VENEZIA – Si cercano in Svizzera, Moldavia e Lussemburgo i soldi dell’ex assessore

Intanto il difensore ha presentato l’istanza di scarcerazione per gravi ragioni di salute

I difensori di Renato Chisso, sempre più in allarme per le sue condizioni di salute, tornano alla carica per ottenerne la scarcerazione. Intanto le indagini della Procura alla ricerca di un presunto “tesoro” che l’ex assessore potrebbe aver nascosto all’estero si intensificano. Indagini complesse, legate alle rogatorie internazionali, che potrebbero essere vanificate da un inquinamento delle prove. É uno dei fronti caldi dell’inchiesta sul giro di corruzione cresciuto attorno al Mose. A Chisso, accusato di aver incassato tangenti, dopo il blitz del 4 giugno scorso non venne trovato alcun particolare bene patrimoniale. In conto corrente aveva appena 1.500 euro.

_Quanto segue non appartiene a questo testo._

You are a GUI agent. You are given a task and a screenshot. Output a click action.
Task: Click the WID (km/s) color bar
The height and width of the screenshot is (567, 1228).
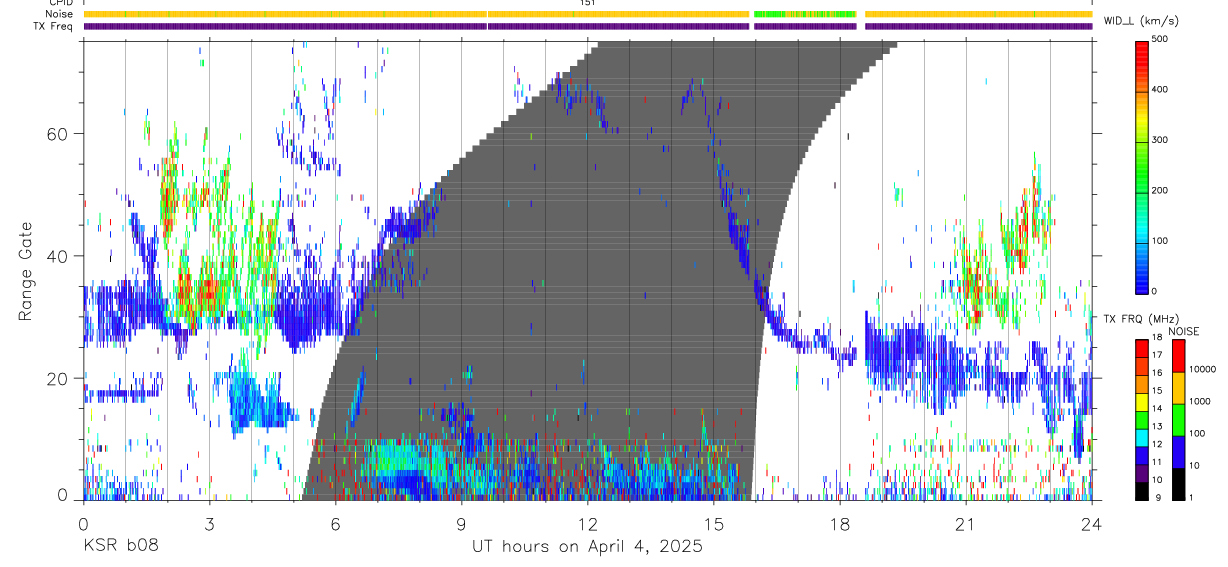tap(1142, 165)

Di qui le ricerche degli inquirenti nei paradisi fiscali: dalla Svizzera, alla Moldavia, al Lussemburgo. Dove, ipotizza la Procura, Chisso e il suo ex segretario Enzo Casarin, pure lui ancora in carcere, potrebbero aver nascosto i proventi del sistema corruttivo. Magari con un sistema di prestanomi. Piste a cui gli investigatori della Guardia di finanza, coordinati dai pubblici ministeri Stefano Ancilotto, Paola Tonini e Stefano Buccini, stanno lavorando febbrilmente. I tempi per questo tipo di verifiche, però, sono lunghi. E c’è il timore che i diretti interessati, una volta tornati in libertà, possano vanificare le ricerche.

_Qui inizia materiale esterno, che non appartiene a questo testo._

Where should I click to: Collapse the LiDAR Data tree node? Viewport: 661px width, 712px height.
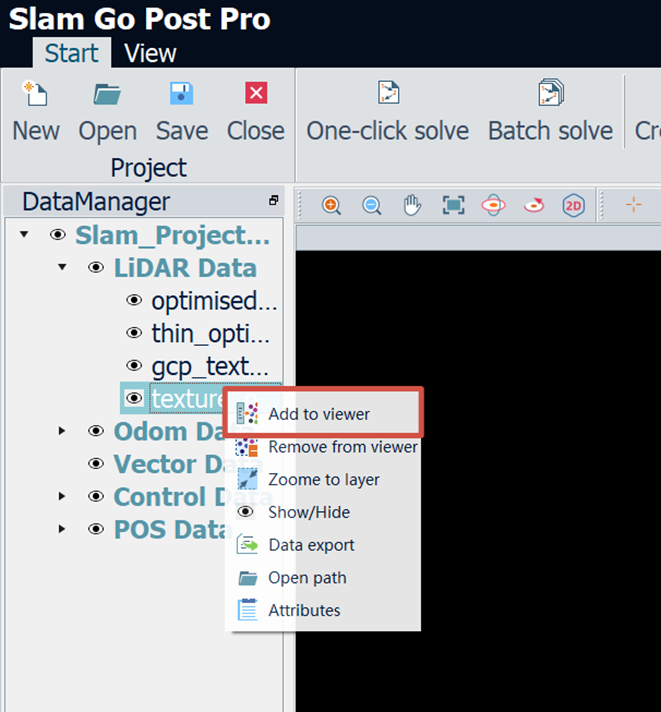coord(62,267)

Ora, però, la difesa di Chisso insiste per la scarcerazione. É da giorni che l’avvocato Antonio Forza denuncia l’aggravarsi dello stato di salute del suo assistito. E ieri ha consegnato in Procura l’istanza di ritorno in libertà per motivi di salute: «Per accelerare – spiega il legale – abbiamo deciso di presentarla direttamente al procuratore aggiunto, Carlo Nordio, perché dia il suo parere e poi la trasmetta al gip». Colpito da un infarto un anno fa, a giugno Chisso venne rinchiuso nel carcere di Pisa, proprio perché struttura attrezzata per seguire i cardiopatici. A inizio agosto la Procura chiese una relazione e il carcere pisano ribadì la compatibilità dello stato di salute di Chisso con la detenzione. Diversa, però, la valutazione della difesa, forte anche del recente consulto di un cardiologo di fiducia. «Non riteniamo idonee le cure che può offrire la struttura ospedaliera del carcere di Pisa, anche alla luce del grave quadro emerso dagli esami – insiste Forza – e inoltre per noi vale il principio che uno possa curarsi là dove ritiene di avere il meglio per la propria salute ed incolumità».
Ora la Procura dovrà dare il suo parere, poi la decisione spetterà al gip. Intanto, sul caso Chisso, si muove anche la politica. Il presidente del Consiglio regionale del Veneto, Clodovaldo Ruffato, ha preannunciato un’iniziativa affinché l’assemblea domandi alle autorità giudiziarie una «verifica puntuale e urgente delle condizioni di salute del consigliere, volte a comprendere se il suo stato attuale è compatibile con la reclusione». Se ne parlerà domani, in conferenza dei capigruppo.